Графиня смотрела на него изумленным взором, как если бы он сделал что-нибудь невероятное.
– Вы ошибаетесь… – гордо, холодно, почти презрительно выговорила она, выпрямляясь. – Я не имею чести вас знать и даже не понимаю… Вы ошиблись… Я даже не графиня…
– Вы не… – пробормотал и запнулся юноша.
А хозяин дома лукаво усмехался.
– Я вас прошу оставить меня. Это, наконец, дерзко! – уже гневно выговорила графиня, меряя его с головы до пят таким ледяным взглядом, что у юноши вся кровь хлынула к сердцу…
– Однако… – вымолвил Шепелев, теряясь.
– Я не графиня и вас не знаю! Господин Позье, это ваше дело, иначе я сейчас уйду…
Это было сказано спокойно. Но какое презрение к нему звучало в каждом слове и будто светилось даже в чудных глазах ее.
Шепелев повернулся и, слегка шатаясь, вышел на улицу.
– Все кончено! – шептал он, садясь на лошадь.
XXVI
С самого приезда барона Гольца в Петербург, еще в феврале месяце, ходили слухи, что с Фридрихом будет заключен мирный договор, почти невероятный. Когда Гольц ловким маневром поставил всех резидентов иностранных, за исключением английского, в невозможность видаться с государем, то сам, по выражению шутников, ежедневно выкуривал целый пуд кнастера в его кабинете. И весь Петербург ожидал нетерпеливо, чем разрешатся ловкие происки фридриховского посланца.

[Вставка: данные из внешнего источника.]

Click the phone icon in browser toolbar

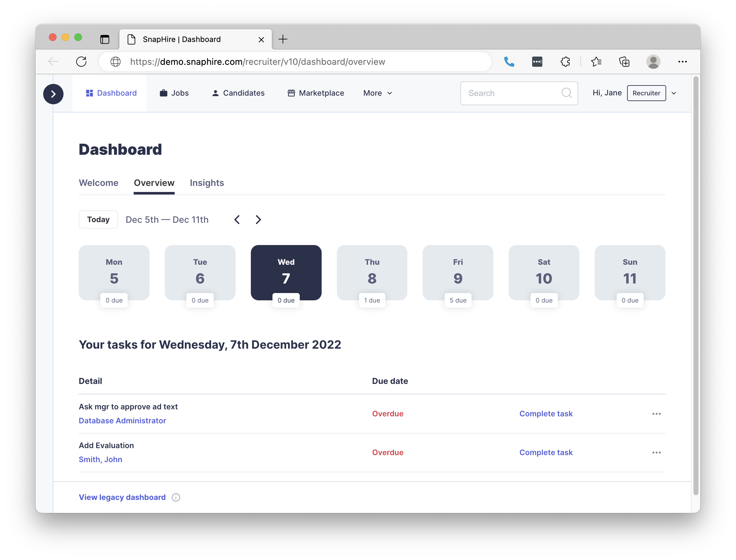tap(509, 62)
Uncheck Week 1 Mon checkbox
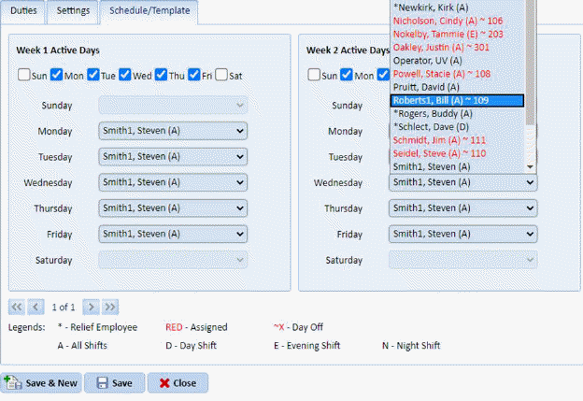583x401 pixels. pyautogui.click(x=57, y=75)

Тайный секретарь государя, Волков, был осаждаем со всех сторон вопросами, в каком виде находится мирный трактат. Волков уверял всех, что старается всячески избавить Российскую империю от угрожающего ей позора.
На Фоминой неделе прошел слух в Петербурге, что мирный договор уже готов, что есть два проекта: один – русский, Волкова, другой – прусский, Гольца.
Через неделю новый слух городской перепугал всех.
Глухо, тайно и боязливо все сановники передавали друг другу, что государь отверг проект Волкова и уже подписал проект Гольца. С ужасом рассказывалось, что в проекте этом, писанном будто бы самим Фридрихом, есть будто три секретных пункта, по которым прусскому королю возвращены все земли, у него завоеванные Россией, и возвращены даром, без всякого вознаграждения. Фридрих, со своей стороны, будто бы обязывался помогать русскому императору в предполагаемой им новой войне с Данией. Наконец, будто бы предполагалось уже не дипломатическими средствами, а просто вооруженной рукой против Саксонии и Польши сделать герцогом Курляндским принца Жоржа.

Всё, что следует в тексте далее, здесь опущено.